*** Information given Section Begins ***
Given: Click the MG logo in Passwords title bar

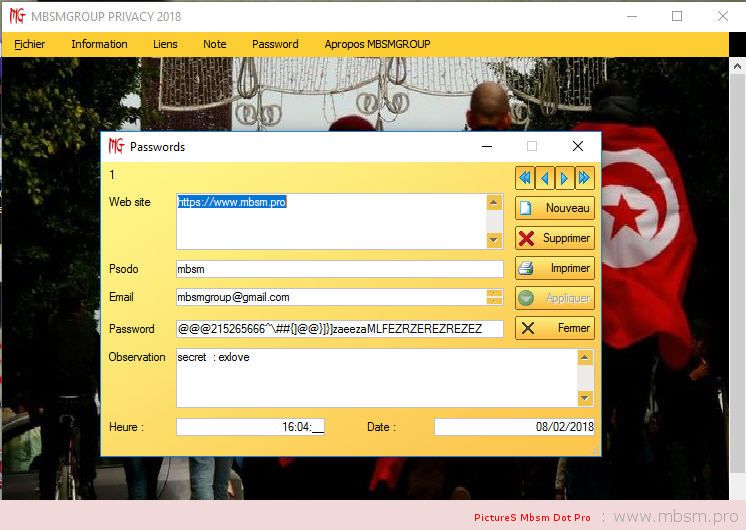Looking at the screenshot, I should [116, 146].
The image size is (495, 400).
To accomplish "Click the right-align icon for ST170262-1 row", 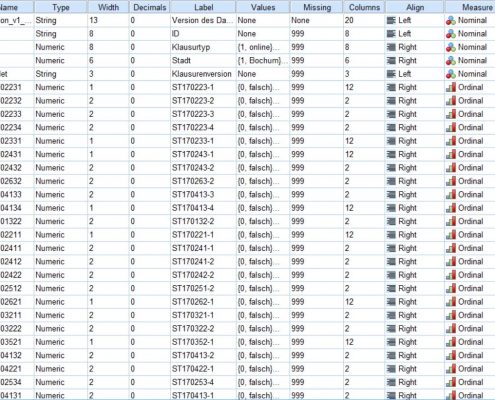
*** Information given Section Ends ***
*** Information given Section Begins ***
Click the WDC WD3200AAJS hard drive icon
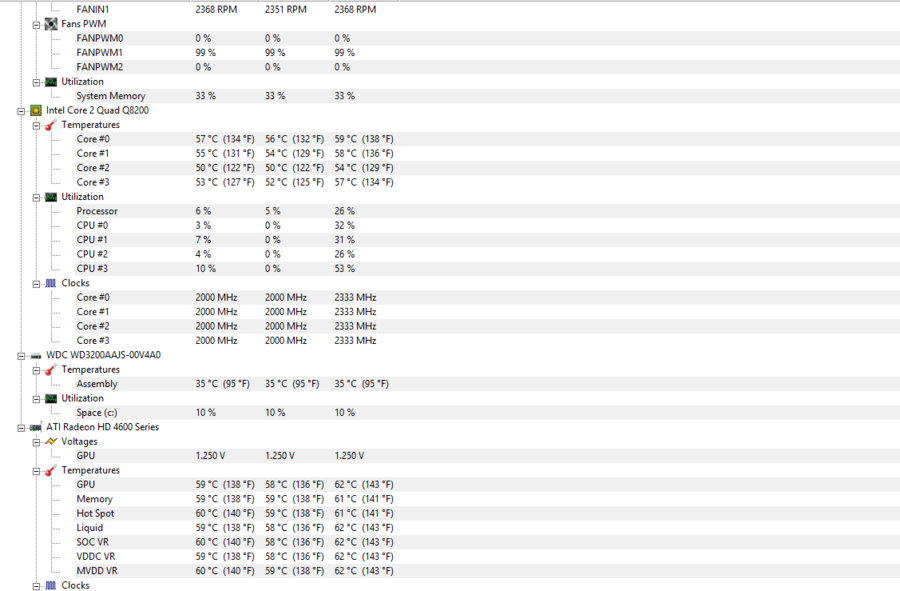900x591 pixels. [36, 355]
*** Information given Section Ends ***
# Exercise objective
Give again the lines of the listing above that run from the one with "The image size is (495, 400)." up to and including the one with "the right-align icon". Keep them exact and omit the pictures.

# Exercise answer
The image size is (495, 400).
To accomplish "Click the right-align icon for ST170262-1 row", 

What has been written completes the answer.